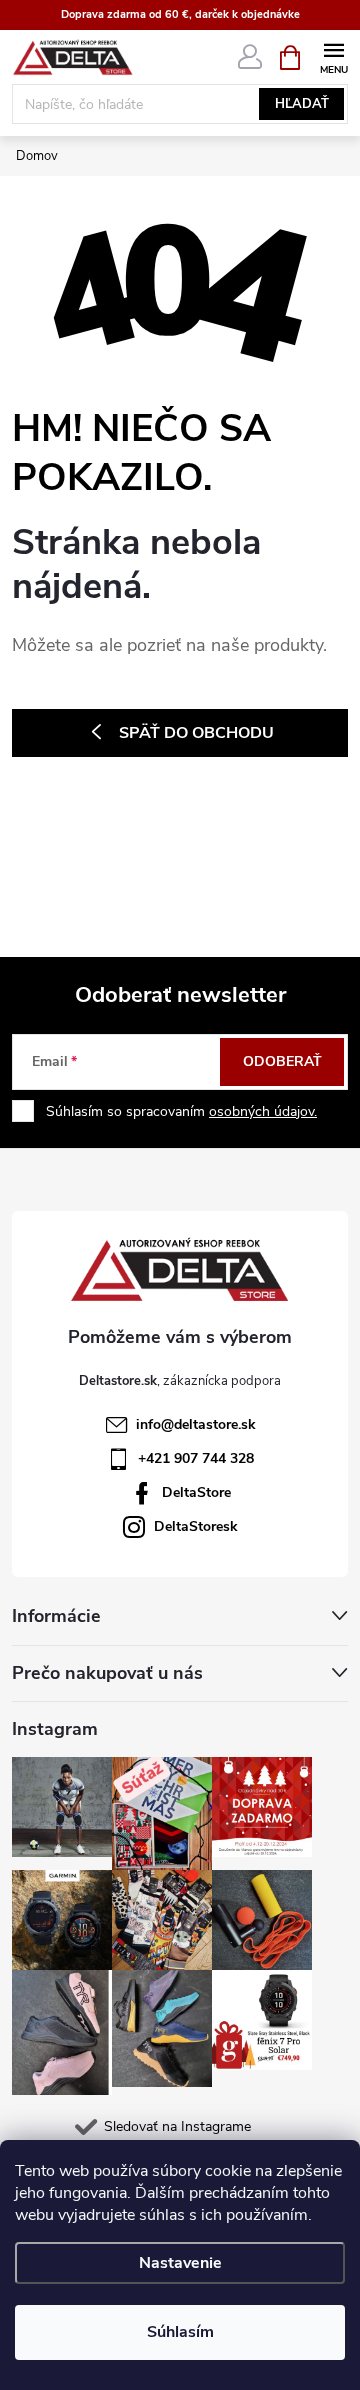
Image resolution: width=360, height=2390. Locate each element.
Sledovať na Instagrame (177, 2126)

---

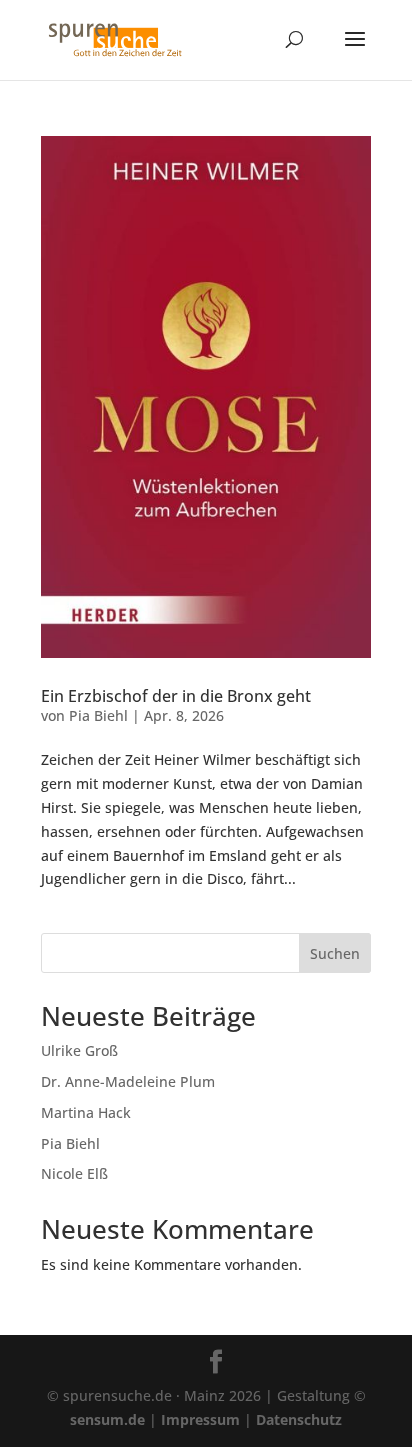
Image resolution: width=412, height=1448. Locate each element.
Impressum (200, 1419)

...

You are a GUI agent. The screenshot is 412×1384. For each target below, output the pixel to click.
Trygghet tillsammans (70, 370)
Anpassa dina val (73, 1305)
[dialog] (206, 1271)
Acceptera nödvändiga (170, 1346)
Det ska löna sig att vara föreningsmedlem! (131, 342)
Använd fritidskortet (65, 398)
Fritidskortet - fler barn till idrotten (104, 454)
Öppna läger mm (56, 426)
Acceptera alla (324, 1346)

**WHAT THE TASK ASKS**
Match on "element" and report each line of the data above that has it.

**PROBLEM SOLUTION**
Image resolution: width=360, height=2390. Locate each element.
Image resolution: width=412, height=1448. Locate each element.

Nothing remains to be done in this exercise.